It was late July, 2019 and a normal Finger Lakes summer. The water temperature in Seneca Lake had morphed from threatening into almost pleasant, a handful of boats were out on the water and, for the first time, we were busy readying Black Squirrel Farms to accept black walnuts for fall processing. Our 2019 plan was to grow and process the black walnuts from our 80+ trees on 590 State Route 14 and collect and process black walnuts from other area growers. We were so focused on what was happening on the ground that it took us until July to notice that this year our trees didn’t seem to be growing black walnuts.
Our trees looked healthy, with green leaves and no obvious widespread insect damage so we ruled out an unidentified infestation or disease as the likely cause of our production deficit. We opened some early-falling walnuts and found partially formed shells and black glistening masses instead of nutmeat. Underdeveloped walnuts falling early can indicate insufficient pollination. While there are many ways pollination can go wrong, most are related to weather and the weather irregularity most likely to cause widespread loss is temperature. Spring temperatures below 26°F will kill emerging buds and destroy catkins and pistillate flowers.
A review of Penn Yan airport weather station data revealed that exposure of our trees to temperatures of 26 F or below could have happened as late as April 29, 2019. This is unusually late for temperatures this cold. Logically, if the April 29 cold snap caused our walnut deficit, other area growers would be similarly affected. To test this, we reached out to regional black walnut growers in late July and early August. The map below compares black walnut yield estimates from these growers with the April 29 temperature lows from NOAA monitoring stations. Without the benefit of sophisticated climate modeling to guide us, we crudely defined two areas probably exposed to temperatures cold enough to damage vulnerable non-dormant black walnut tissue on April 29.
Figure: April 29, 2019 Low Temperatures and 2019 Black Walnut Yield at Selected Sites
It’s not clear that sites within this cold exposure zone on fared significantly worse than sites outside this zone. “Maybe a little” is a fair response to that question. It does appear that sites nearest the largest and the deepest of the Finger Lakes, such as ours, fared demonstrably worse.
Even if it the cold temperatures on April 29 did inhibit 2019 black walnut yield, how that happened is likely not as simple as “our blooms froze”. We couldn’t find many reasons to believe that our trees were blooming on April 29 and we hadn’t been monitoring our trees. The information we found signaled that a mid-May bloom date is most likely for our site. For example, a still-cited 1915 article indicates that black walnut trees flower in early April in the southern portion of their North American range then progressively closer to the beginning of June at northern sites like ours.
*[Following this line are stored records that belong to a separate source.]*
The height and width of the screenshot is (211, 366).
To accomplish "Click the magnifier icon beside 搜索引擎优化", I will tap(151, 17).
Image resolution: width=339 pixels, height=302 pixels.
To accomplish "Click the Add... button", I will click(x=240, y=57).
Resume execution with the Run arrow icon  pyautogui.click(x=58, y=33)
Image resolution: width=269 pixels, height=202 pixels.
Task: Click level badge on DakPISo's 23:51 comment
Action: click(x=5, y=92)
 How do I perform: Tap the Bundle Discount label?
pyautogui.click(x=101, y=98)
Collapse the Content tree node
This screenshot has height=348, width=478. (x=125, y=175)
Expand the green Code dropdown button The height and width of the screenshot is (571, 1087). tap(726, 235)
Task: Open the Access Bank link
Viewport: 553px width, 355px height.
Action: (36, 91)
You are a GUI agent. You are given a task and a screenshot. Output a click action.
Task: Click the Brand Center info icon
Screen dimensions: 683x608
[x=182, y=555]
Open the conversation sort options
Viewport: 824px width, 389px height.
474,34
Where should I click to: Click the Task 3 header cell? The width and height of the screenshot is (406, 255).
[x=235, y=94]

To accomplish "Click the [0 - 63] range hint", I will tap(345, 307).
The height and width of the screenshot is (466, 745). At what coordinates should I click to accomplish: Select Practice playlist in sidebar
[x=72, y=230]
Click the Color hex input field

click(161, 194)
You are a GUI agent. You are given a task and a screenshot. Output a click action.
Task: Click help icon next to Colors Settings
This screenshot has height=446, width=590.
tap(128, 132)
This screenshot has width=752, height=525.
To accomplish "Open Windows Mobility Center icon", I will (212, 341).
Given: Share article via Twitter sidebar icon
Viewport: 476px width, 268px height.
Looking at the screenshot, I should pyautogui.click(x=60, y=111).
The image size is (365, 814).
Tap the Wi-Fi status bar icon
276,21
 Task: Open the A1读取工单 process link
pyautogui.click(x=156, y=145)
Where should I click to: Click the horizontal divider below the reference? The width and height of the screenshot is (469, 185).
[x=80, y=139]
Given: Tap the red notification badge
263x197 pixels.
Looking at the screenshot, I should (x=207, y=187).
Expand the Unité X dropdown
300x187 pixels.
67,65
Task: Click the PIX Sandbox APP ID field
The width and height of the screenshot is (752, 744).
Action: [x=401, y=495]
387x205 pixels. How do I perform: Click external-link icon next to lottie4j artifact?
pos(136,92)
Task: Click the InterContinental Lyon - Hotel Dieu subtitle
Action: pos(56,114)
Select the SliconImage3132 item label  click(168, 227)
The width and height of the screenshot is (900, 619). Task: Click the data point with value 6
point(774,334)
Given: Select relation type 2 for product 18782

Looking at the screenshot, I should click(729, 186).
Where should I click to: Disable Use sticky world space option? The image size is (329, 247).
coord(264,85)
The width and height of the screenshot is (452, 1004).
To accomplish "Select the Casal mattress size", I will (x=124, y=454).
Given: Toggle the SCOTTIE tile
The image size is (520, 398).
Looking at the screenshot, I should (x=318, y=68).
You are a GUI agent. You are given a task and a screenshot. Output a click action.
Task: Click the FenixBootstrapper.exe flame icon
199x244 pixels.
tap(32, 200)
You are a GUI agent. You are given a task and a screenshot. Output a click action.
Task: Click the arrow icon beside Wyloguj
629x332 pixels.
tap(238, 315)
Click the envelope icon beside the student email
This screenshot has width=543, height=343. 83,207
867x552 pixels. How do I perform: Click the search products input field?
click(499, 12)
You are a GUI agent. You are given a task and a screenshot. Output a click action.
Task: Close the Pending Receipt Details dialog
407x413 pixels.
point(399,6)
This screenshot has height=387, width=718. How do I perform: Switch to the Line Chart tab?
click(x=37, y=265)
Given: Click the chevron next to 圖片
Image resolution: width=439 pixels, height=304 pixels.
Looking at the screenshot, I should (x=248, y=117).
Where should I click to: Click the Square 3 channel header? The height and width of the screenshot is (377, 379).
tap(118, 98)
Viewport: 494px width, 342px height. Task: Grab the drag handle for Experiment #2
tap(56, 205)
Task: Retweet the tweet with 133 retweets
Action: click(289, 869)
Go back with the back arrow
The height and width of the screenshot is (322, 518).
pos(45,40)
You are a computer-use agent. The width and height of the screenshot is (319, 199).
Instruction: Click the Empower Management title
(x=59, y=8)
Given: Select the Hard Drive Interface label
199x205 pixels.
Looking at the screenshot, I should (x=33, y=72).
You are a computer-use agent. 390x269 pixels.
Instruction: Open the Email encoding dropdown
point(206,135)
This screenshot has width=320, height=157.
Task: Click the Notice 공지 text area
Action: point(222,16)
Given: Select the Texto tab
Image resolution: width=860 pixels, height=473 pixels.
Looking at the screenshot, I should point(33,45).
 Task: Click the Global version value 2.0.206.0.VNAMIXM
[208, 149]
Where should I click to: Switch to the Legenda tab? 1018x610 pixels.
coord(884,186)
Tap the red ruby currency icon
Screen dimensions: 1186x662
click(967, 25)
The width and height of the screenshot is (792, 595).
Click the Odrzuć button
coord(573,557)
In contrast and confusingly, Wikipedia suggests that black walnut budbreak travels north to south, governed by a 14-hour day length requirement for leafout. Interestingly, this implies first leaves by the end of April and blooms in mid-May for our site. Some excellent 2002-2006 work done with multiple cultivars in New Franklin, Missouri reveals a preponderance of mean pistillate flower bloom dates in mid-May. Both our site and New Franklin, Missouri are in USDA plant hardiness zone 6a, so this study signals mid-May blooms for our trees by analogy. Certainly, trees experience annual variability in bloom date. While we don’t know how much annual variability is normal for black walnuts, the well-documented long-term bloom history of Washington D.C.’s famous cherry trees shows that while cherry tree peak bloom dates often vary by more than two weeks from one year to the next, peak bloom more than ten days earlier or later than the long-term average is possible but unusual. Earlier blooming in recent decades has been widely noticed for many northern plant species but the New Franklin work is recent enough to have inherently taken this into account. This information taken together makes it seem implausible that our black walnut trees were blooming in late April and therefore had blooms susceptible to the cold snap.
Do black walnut trees near the largest and deepest of the Finger Lakes bloom earlier or later than other Central New York black walnut trees? Could our trees have lost their first set of emerging leaves to cold and then, rather than expend already-depleted starch reserves on a nut crop, used their depleted energy supplies to create another set of leaves? Our takeaway is that until we can observe black walnuts growing, it makes sense to assume that the scale of that year’s black walnut crop is unpredictable. Year to year variability in local and regional black walnut yield is almost certainly driven by more than just the alternate bearing nature of the trees. We are responding to this year’s disappointing yield by deferring some of our 2019 plans until 2020 and moving multi-year black walnut storage capability from our “nice to have” to our “need to have” column. Perhaps the science enabling us to predict black walnut yield earlier than a few months before harvest will emerge but until then we will treat an unpredictably fluctuating crop volume as just another known business challenge.